The inspector_container_scanning job handles most of the work: Getting the SBOMGen binary, ensuring it’s executable, generating the SBOM, and calling the inspector-scan API. Just a handful of commands.

scripts/parse.rb is just a simple script that iterates over output.json to find the counts of each vulnerability type:

#!/usr/bin/env ruby
# frozen_string_literal: true

require 'bundler/inline'

gemfile do
  source 'https://rubygems.org'
  gem 'json'
end

require 'json'

file = File.read('output.json')
data = JSON.parse(file)

vulnerabilities = data['sbom']['metadata']['properties']
exit_code = 0

summary = vulnerabilities.each_with_object(Hash.new(0)) do |vuln, counts|
  severity = vuln['name'].split(':').last.split('_').first
  count = vuln['value'].to_i
  counts[severity] += count
end

puts 'Vulnerability Summary:'
puts '-' * 40
summary.each do |severity, count|
  puts "#{severity.capitalize} Vulnerabilities: #{count}"
  exit_code = 1 if %w[critical high].include?(severity)
end

puts ''
puts '-' * 40
puts ''

if exit_code == 1
  puts 'Critical or High Vulns Found'
  exit 1
end

What Are The Results?

Overall, it’s a servicable solution. It can certainly use some refinement. For example, the above doesn’t post back to the MR with the vulnerability data, or even the counts. It just outputs the counts and fails the jobs if any HIGH or CRITICAL vulns are found.

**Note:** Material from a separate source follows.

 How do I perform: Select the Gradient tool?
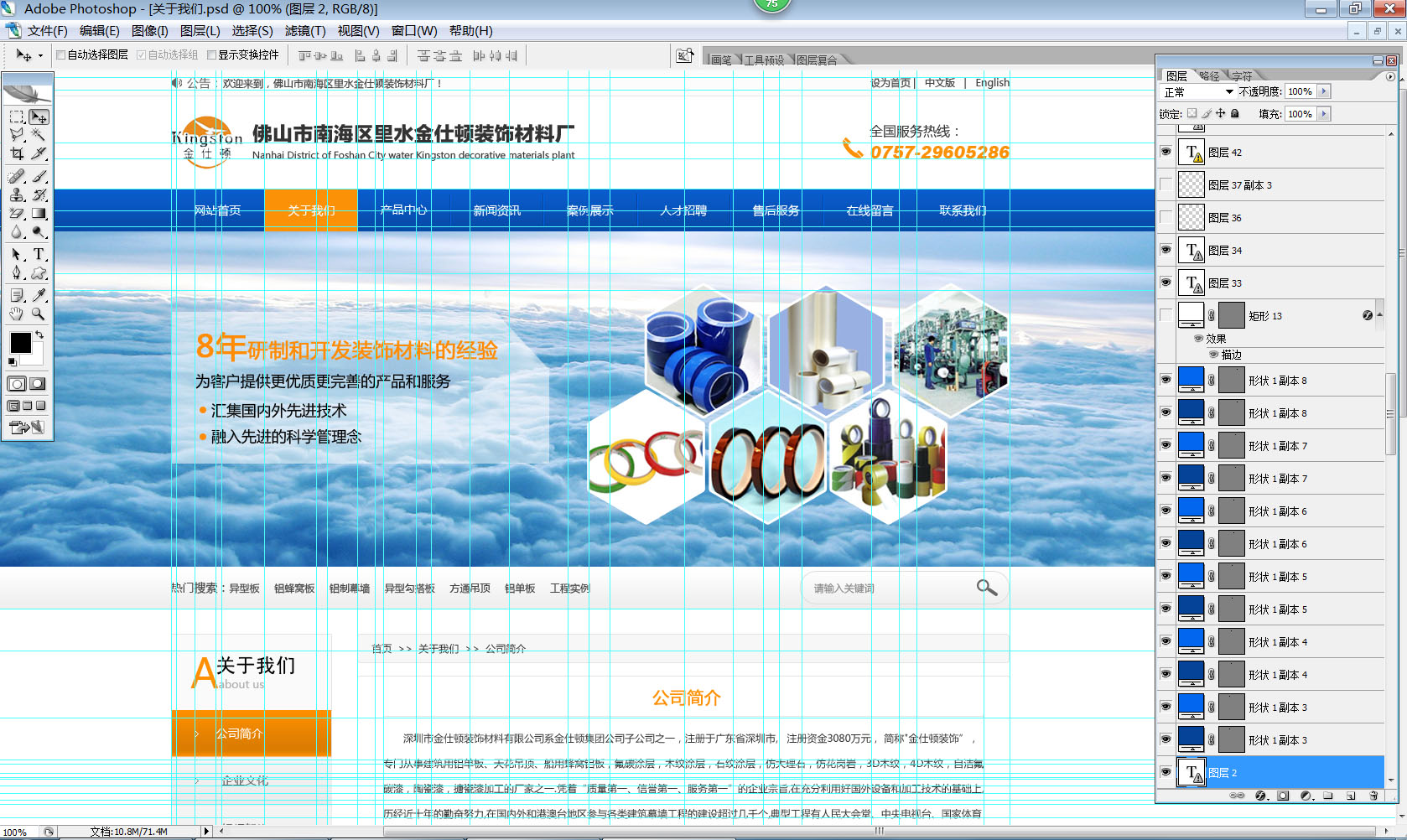39,214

It also doesn’t plug directly into the native GitLab Vulnerability Report. I spent a bit of time trying to do some conversion, but the schema for GitLab’s vulnerability report, while public, is customized to some degree and I didn’t feel like it was worth the effort to integrate that deeply when Inspector’s interface is quite fine for real vulnerabilities.

Theoretically this should be possible since you can output the data as the CycloneDX format (albeit different versions of the schema).

Why Do This?

Perhaps, at this point, it’s worth asking “Why?”

Well, I like GitLab, but in an AWS-focused organization you are likely to use ECR and Inspector since they are FedRamp approved, easy to integrate, and easy for the team to consume. I wish the vulnerability data from the inspector-scan API call was a little easy to parse through, but with time I think a solution would be easy enough to create.

At the same time, the GitLab solution works, but there are quirks with it. I’ve found that having a mono-repo style of container images means you need to build all the images in the default branch of the vulnerabilities overwrite each other. The interface to work with the vulnerabilities is clunky and in-flux still too. For example, I can leave comments on a particular vulnerability and open an issue for it, but my comments on the vulnerability are synced to the issue (and vice-versa).

Perhaps by version 17 or 18 of GitLab, my opinion might change, but currently I don’t feel like it can compare to the ECR and Inspector combination.

I don’t claim this is a perfect solution, but my goal with it was to bring the vulnerability data closer to the engineers working on the code without requiring them to navigate to AWS everytime they want to see the scan results of a container that was deployed, or worse, be tagged by the Security team. I think the Inspector CI/CD integration accomplishes this.